EXTRACTED TEXT>
::::

Why Venezuela? Trump's shifting explanations about military buildup

President Donald Trump looks on during a meeting of his Cabinet in the Cabinet Room of the White House on December 02, 2025 in Washington, DC. (Chip Somodevilla/Getty Images)

(NEW YORK) -- Amid the news that the U.S. carried out a "large scale strike" on Venezuela overnight Saturday and captured the country's leader, Nicolas Maduro, Americans may be wondering why Trump, who promised voters no more wars, would launch a risky ground operation to capture a foreign leader.

So far, Trump and his top aides have offered shifting explanations since Trump’s military buildup in Latin America began earlier this year.

Initially, Trump defended his military operations near Venezuela as keeping drugs out of the US, although experts say the cocaine that passes through Venezuela winds up mostly in Europe while fentanyl is sourced from China.

Trump also accused Maduro of emptying Venezuela’s prisons and “mental institutions” into the U.S., although there’s no evidence of that either. According to the nonpartisan Migration Policy Institute, hundreds of thousands of Venezuelans have settled in the U.S. in recent years due to economic and political instability in their home country.

By mid-December, Trump accused Maduro of "stealing" U.S. oil and land. Trump appeared to be alluding to work done in the 1970s in Venezuela by Western oil companies before the government there opted to nationalize its reserves, eventually forcing out American companies.

In a Dec. 17 social media post – around the same time sources say Trump was making a decision to greenlight the Jan. 3 military operation -- Trump said the U.S. military threat to Venezuela will “only get bigger, and the shock to them will be like nothing they have ever seen before — Until such time as they return to the United States of America all of the Oil, Land, and other Assets that they previously stole from us.”

Trump aide Stephen Miller made a similar claim.

::::

DATA LINES>
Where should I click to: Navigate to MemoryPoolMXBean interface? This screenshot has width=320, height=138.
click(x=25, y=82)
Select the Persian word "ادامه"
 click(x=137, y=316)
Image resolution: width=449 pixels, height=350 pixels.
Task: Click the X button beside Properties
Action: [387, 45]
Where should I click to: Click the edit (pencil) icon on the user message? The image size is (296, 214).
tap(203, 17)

::::

SET TASKS>
1/ Please rewrite the stretch of the Venezuela article from "(NEW YORK) -- Amid" through "sourced from China.", swapping "experts" for "analysts".
2/ In the Venezuela article, what did Trump accuse Maduro of "stealing" by mid-December?
3/ Carry on the article about Trump's explanations for the Venezuela buildup from its final sentence.
The material plays no part in any of this.

ANSWERS TO THE EXERCISES>
1/
(NEW YORK) -- Amid the news that the U.S. carried out a "large scale strike" on Venezuela overnight Saturday and captured the country's leader, Nicolas Maduro, Americans may be wondering why Trump, who promised voters no more wars, would launch a risky ground operation to capture a foreign leader.

So far, Trump and his top aides have offered shifting explanations since Trump’s military buildup in Latin America began earlier this year.

Initially, Trump defended his military operations near Venezuela as keeping drugs out of the US, although analysts say the cocaine that passes through Venezuela winds up mostly in Europe while fentanyl is sourced from China.

2/ U.S. oil and land.

3/
“American sweat, ingenuity and toil created the oil industry in Venezuela. Its tyrannical expropriation was the largest recorded theft of American wealth and property,” Miller wrote on X.

Two days later at a press conference, Secretary of State Marc Rubio offered a more general explanation than access to oil reserves, calling Maduro’s presidency “intolerable” because it was cooperating with “terrorist and criminal elements” instead of the Trump administration.

Rubio, the son of Cuban immigrants, has staked much of his political career as opposed to the communist Cuban government. He has long blamed Maduro as a primary source of instability in the region, including in Cuba where the regime still relies on Venezuela’s cheap oil.

“There is a regional threat, and in the case of Venezuela we have no cooperation,” Rubio told reporters Dec. 19. “To begin with, it is an illegitimate regime. Second, it is a regime that does not cooperate. It is anti-American in all its statements and actions. And third, it is a regime that not only does not cooperate with us, but also openly cooperates with dangerous, terrorist and criminal elements.”

The Venezuelan government issued a statement condemning what it called "the grave military aggression perpetrated by the current government of the United States of America.”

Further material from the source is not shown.